Description of the task: Exact copy, no pictures: return only the lines below from the line with "Toggle the document" up to and including the line with "Task: Click the Year column header".

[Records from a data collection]
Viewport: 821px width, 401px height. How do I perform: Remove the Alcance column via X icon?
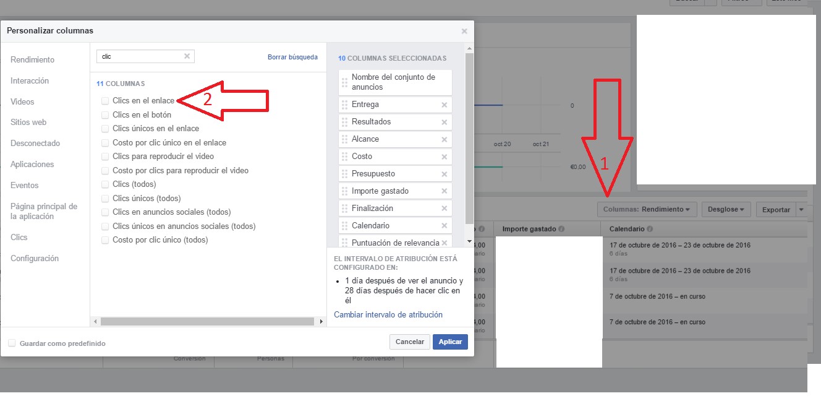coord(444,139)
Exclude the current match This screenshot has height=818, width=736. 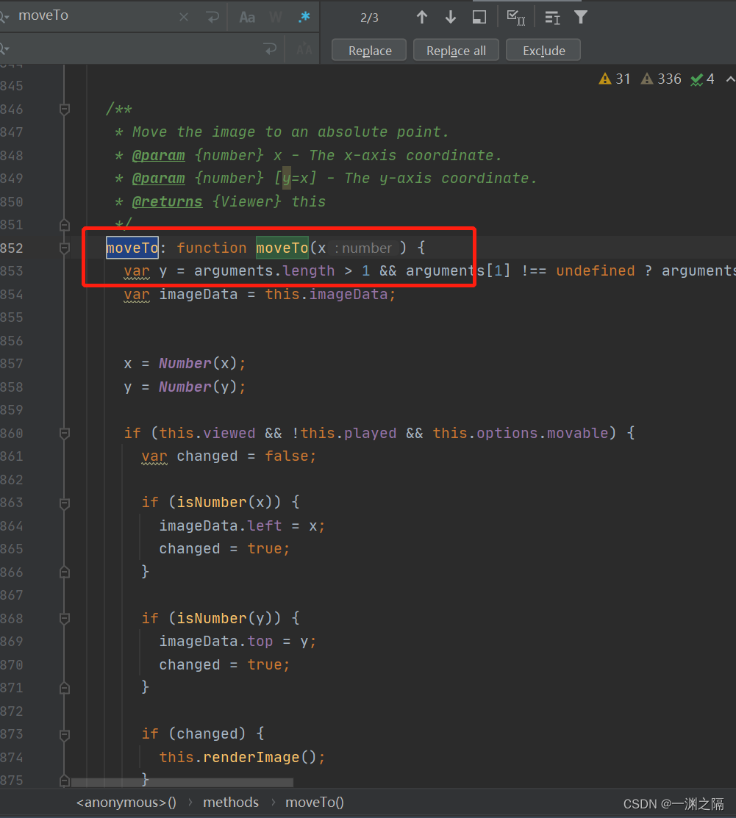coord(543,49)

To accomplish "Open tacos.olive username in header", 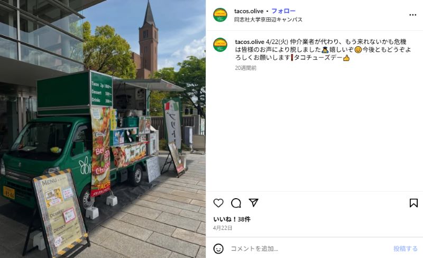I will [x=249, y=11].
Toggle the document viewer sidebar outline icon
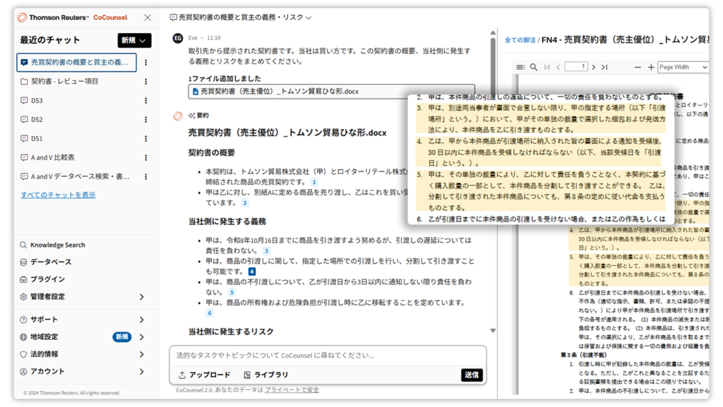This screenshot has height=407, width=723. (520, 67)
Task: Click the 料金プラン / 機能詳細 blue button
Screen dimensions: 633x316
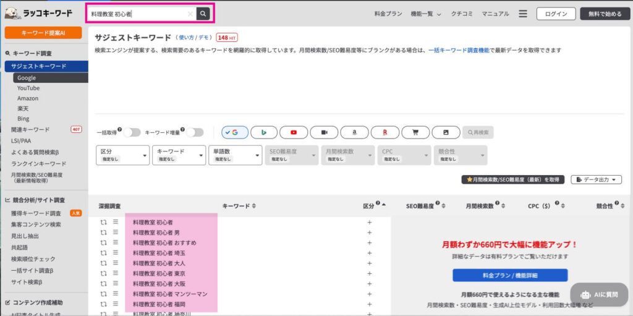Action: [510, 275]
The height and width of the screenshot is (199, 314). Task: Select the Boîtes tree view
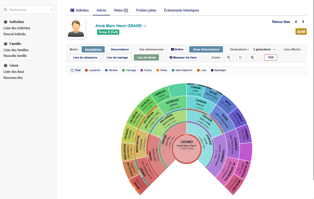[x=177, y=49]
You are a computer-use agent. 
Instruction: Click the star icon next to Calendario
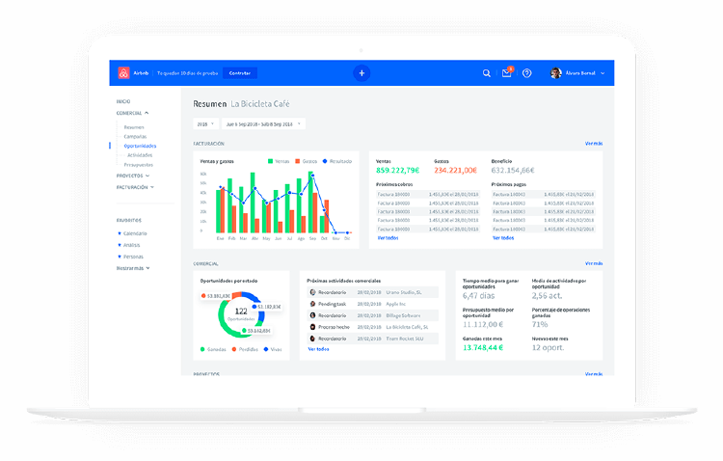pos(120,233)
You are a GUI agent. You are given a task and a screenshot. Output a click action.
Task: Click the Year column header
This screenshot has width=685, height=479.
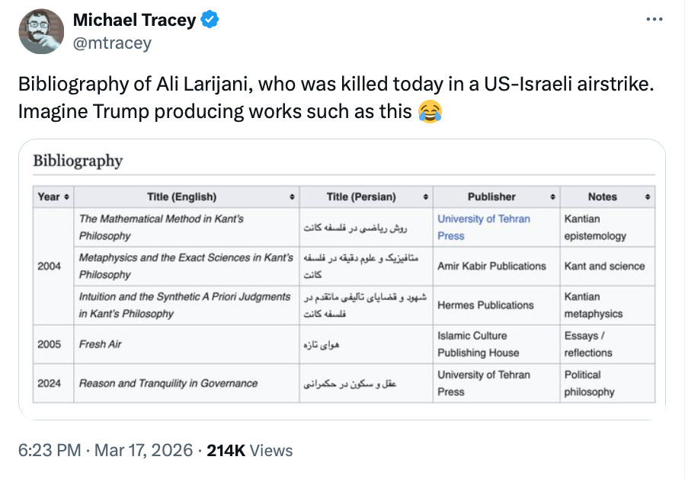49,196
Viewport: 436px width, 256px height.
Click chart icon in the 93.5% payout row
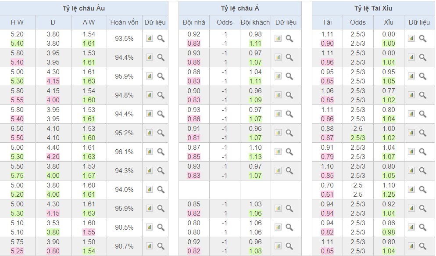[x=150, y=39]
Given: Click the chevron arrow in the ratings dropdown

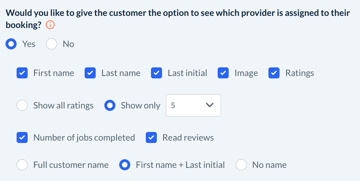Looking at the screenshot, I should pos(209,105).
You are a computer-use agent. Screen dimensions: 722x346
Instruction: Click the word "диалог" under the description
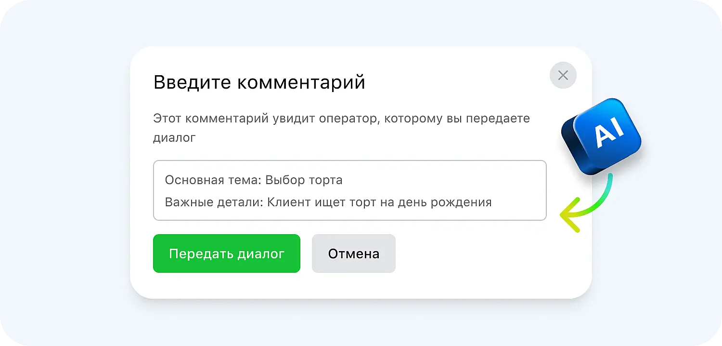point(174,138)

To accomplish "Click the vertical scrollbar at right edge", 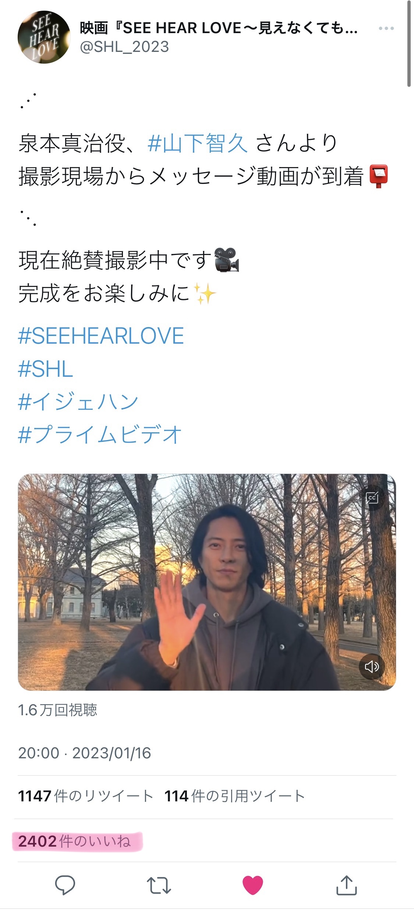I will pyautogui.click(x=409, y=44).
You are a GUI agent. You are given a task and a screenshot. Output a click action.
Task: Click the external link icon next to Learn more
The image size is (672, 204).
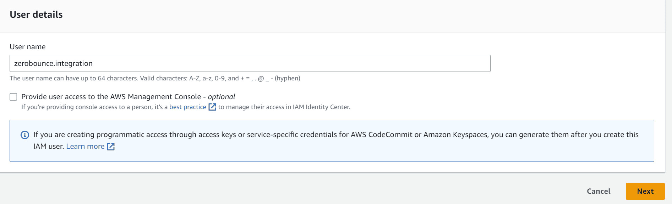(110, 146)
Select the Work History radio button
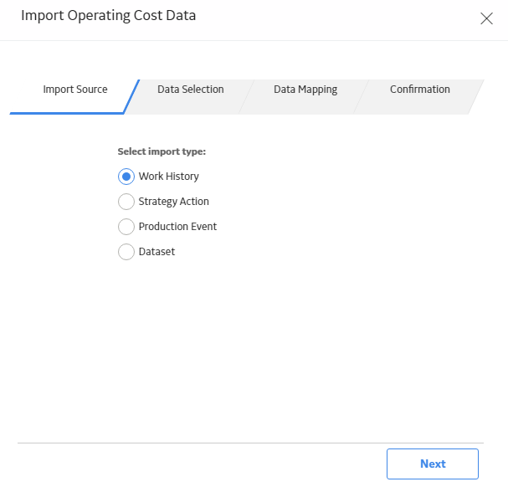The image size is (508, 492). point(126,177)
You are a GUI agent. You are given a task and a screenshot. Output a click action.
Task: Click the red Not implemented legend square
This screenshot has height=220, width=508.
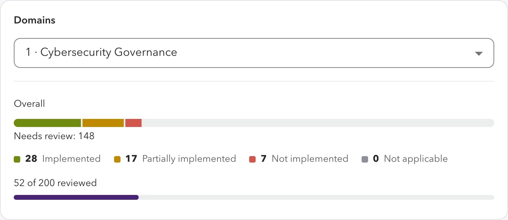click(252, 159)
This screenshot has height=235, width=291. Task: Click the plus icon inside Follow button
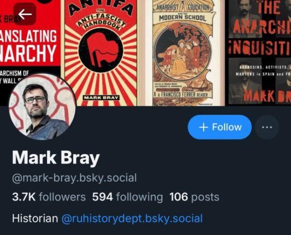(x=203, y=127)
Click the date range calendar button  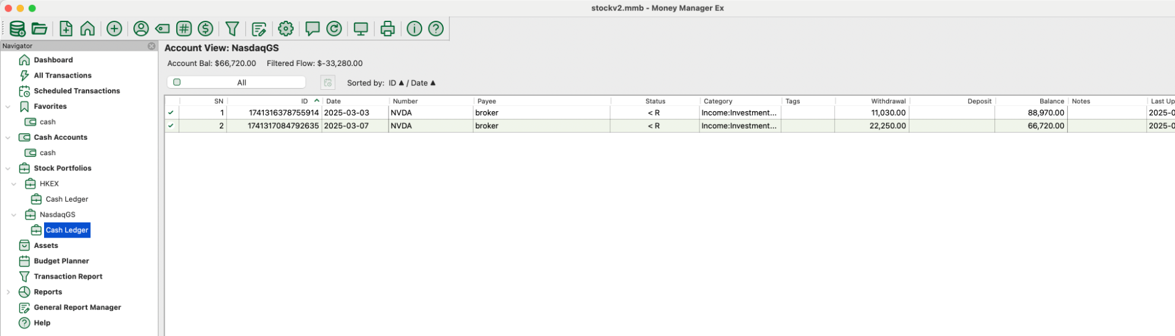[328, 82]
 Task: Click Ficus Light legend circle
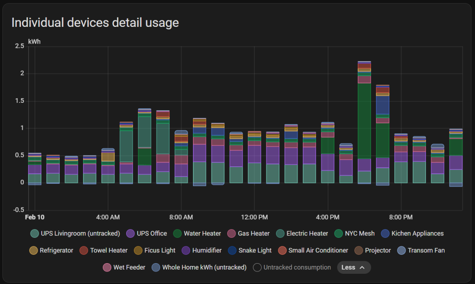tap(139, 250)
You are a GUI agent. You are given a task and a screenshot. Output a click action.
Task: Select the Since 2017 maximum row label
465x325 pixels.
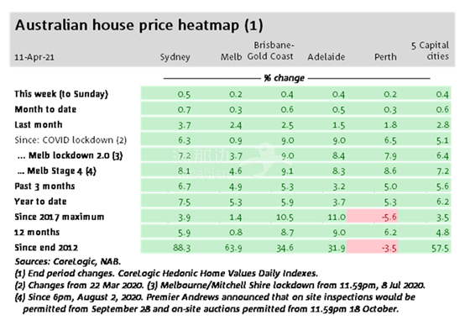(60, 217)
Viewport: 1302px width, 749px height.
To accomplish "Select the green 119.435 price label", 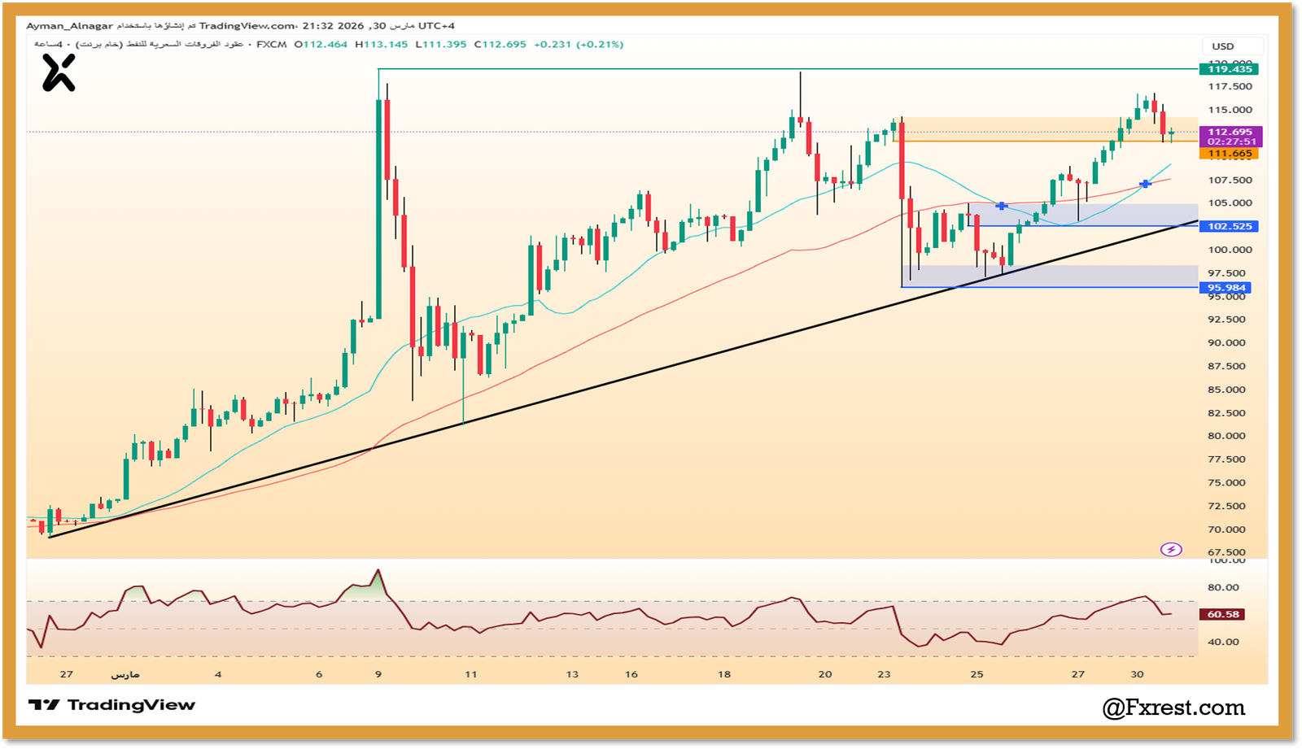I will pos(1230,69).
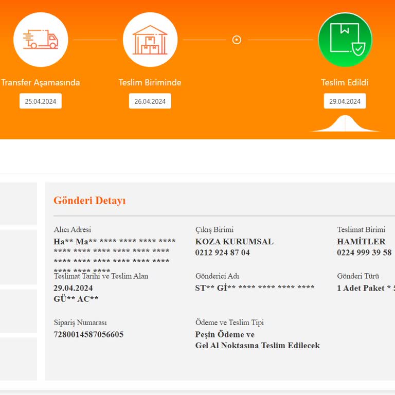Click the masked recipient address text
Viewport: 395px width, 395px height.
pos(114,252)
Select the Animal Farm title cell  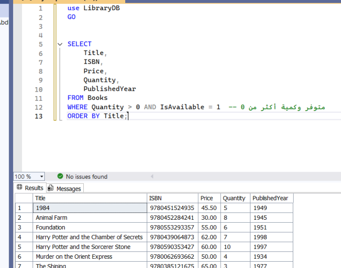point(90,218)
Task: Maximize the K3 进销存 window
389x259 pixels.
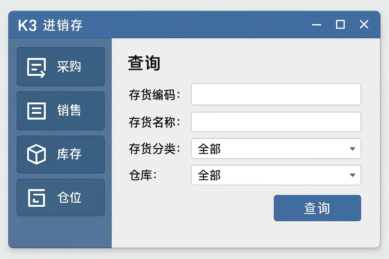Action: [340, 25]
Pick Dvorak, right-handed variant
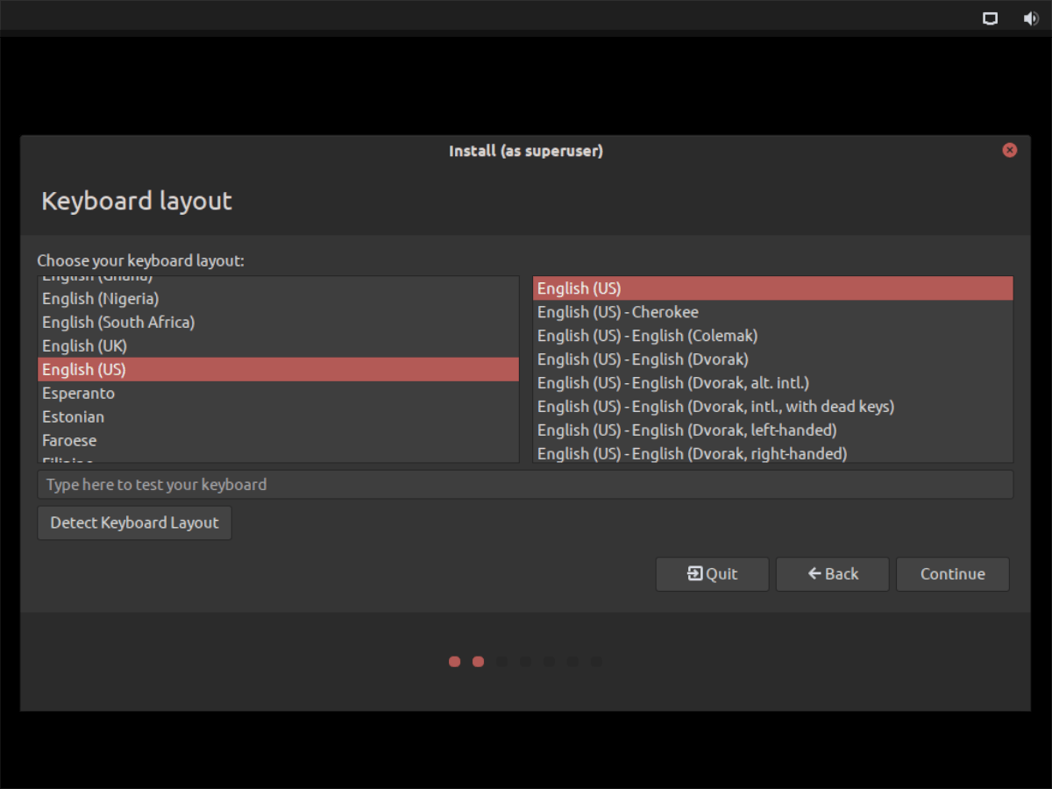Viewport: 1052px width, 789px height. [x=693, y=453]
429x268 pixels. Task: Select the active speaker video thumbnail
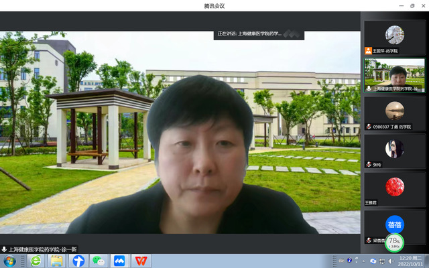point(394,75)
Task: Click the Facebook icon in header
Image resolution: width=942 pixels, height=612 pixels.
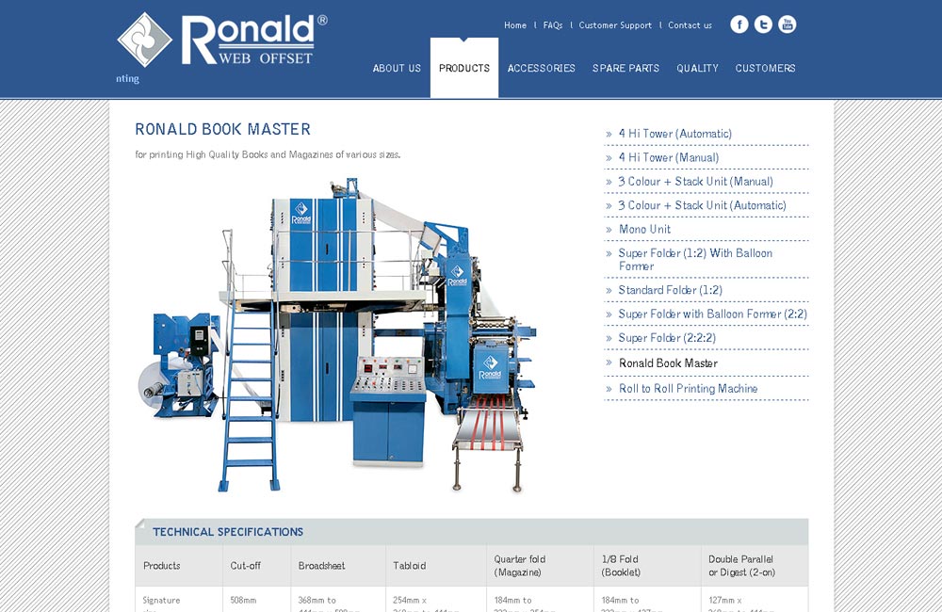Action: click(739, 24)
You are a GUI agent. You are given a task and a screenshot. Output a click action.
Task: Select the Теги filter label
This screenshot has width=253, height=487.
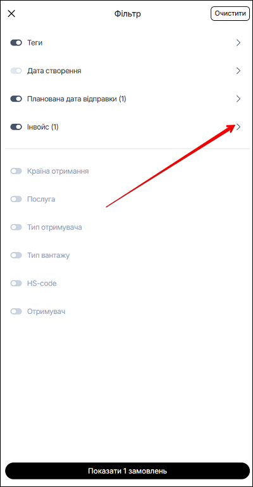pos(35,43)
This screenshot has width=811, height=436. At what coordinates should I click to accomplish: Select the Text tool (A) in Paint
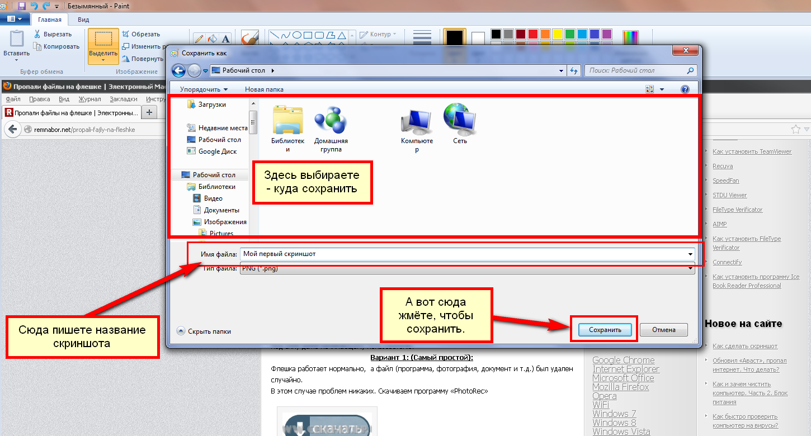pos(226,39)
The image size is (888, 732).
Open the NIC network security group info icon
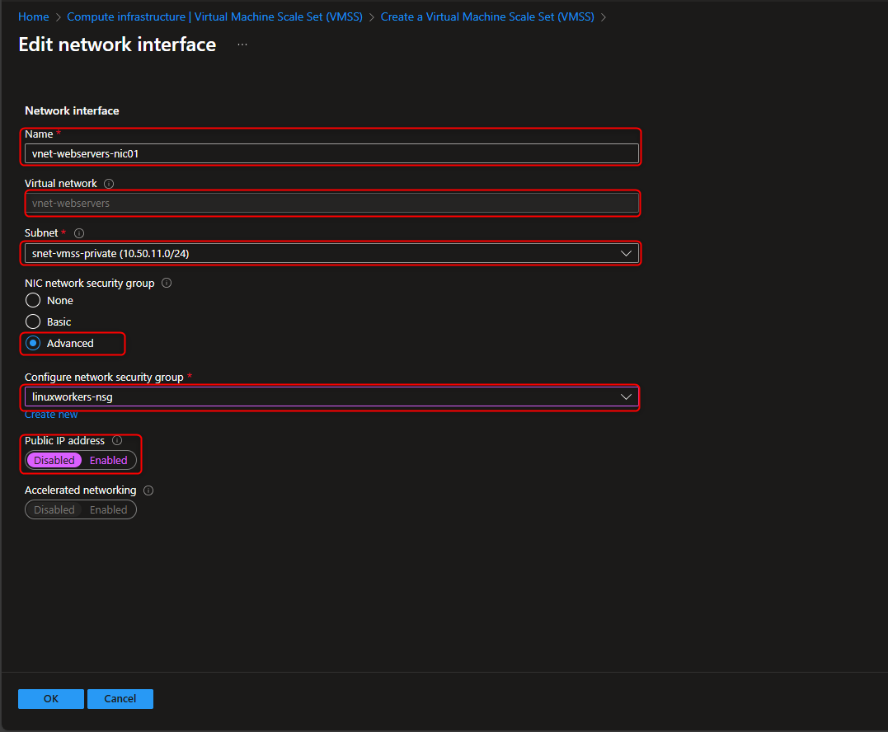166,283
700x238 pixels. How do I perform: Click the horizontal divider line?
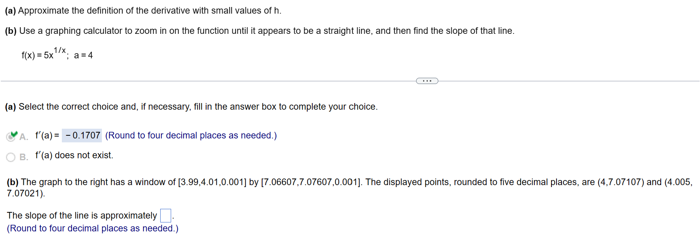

Exercise output:
Toggle the document viewer sidebar outline icon
This screenshot has height=407, width=723. (520, 67)
Task: Click the 料金プラン / 機能詳細 blue button
Screen dimensions: 633x316
Action: [510, 275]
The height and width of the screenshot is (199, 314). Task: Select the Boîtes tree view
[x=177, y=49]
You are a computer-use agent. 
Instruction: Click the star icon next to Calendario
pos(120,233)
You are a GUI agent. You are given a task and a screenshot. Output a click action.
Task: Click the Year column header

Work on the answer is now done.